DBA要从商业价值角度决策数据迁移的需求。系统开发中,客户和开发员常常会向DBA提出自己的数据迁移要求,但往往这些要求并不具有全局性和决定性,毕竟他们仅仅是针对一个story的需要而提出。如果DBA盲目执行,将起到事倍功半的效果。DBA应当积极参加IPM(迭代计划会议。它是在每个迭代开始时的会议,全体成员共同讨论story计划完成数量)。无论是直接与用户交互,还是参与团队合作,DBA有必要将每个story内容了解的清清楚楚。通常,DBA可以不必像开发人员一样去了解story的开发细节,但通过与业务分析师和开发员的沟通,潜在的数据需求自然浮出水面。针对这些数据需求,通过再次组织并加以优先级,我们很容易回答这些问题:接下来应该完成的任务是什么?它的实际商业价值是什么?谁将需要它?什么时候需要?实践证明,多花些时间和团队或客户沟通是事半功倍的好方法,而且DBA通过了解业务数据可以给开发员更好的指导,减少开发员对数据的误解,有利于提高整体团队的开发效率。

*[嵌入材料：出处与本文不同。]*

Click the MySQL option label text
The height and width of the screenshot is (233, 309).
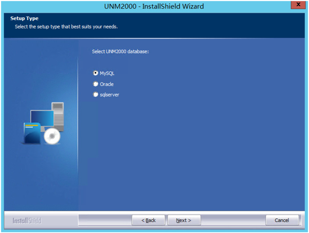pos(107,73)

通过对每个story的了解,我们总结并制定了针对当前发布版本需要的7个数据迁移story,并且确认了它们的确不存在任务上的重复,也邀请项目经理和客户一起确认了这份计划。如此我们的目标已经制定。

2. 思考实施策略

我们已经管理好所有数据迁移的任务,接下来考虑如何实现。通过以往的经验,我们发现如果没有仔细思考全局和细节问题而直接编写代码,带来的后果是无法控制的。我们应该首先充分了解这个过程可能存在的风险,然后决定采用什么样的策略,是否可以借助工具提高效率。这里的潜在风险主要包括:

2.1 数据质量

旧系统的数据库建模是一个高度范式化的结构,每个表之间存在相当大的依赖关系。一旦一个表存在脏数据,我们如何保证得到正确的查询结果?

2.2 对原有系统的了解

旧系统的应用程序引入了面向对象的设计方法,并且继承关系数据也被存储在若干张数据表里,如何正确区分这些业务对象和关系,保证在迁移过程中不会制造脏数据?

2.3 业务数据映射

旧系统和新系统之间存在着相当大的业务逻辑差异,我们是否能够将业务逻辑、数据映射到新系统?是否存在不可实现的转换?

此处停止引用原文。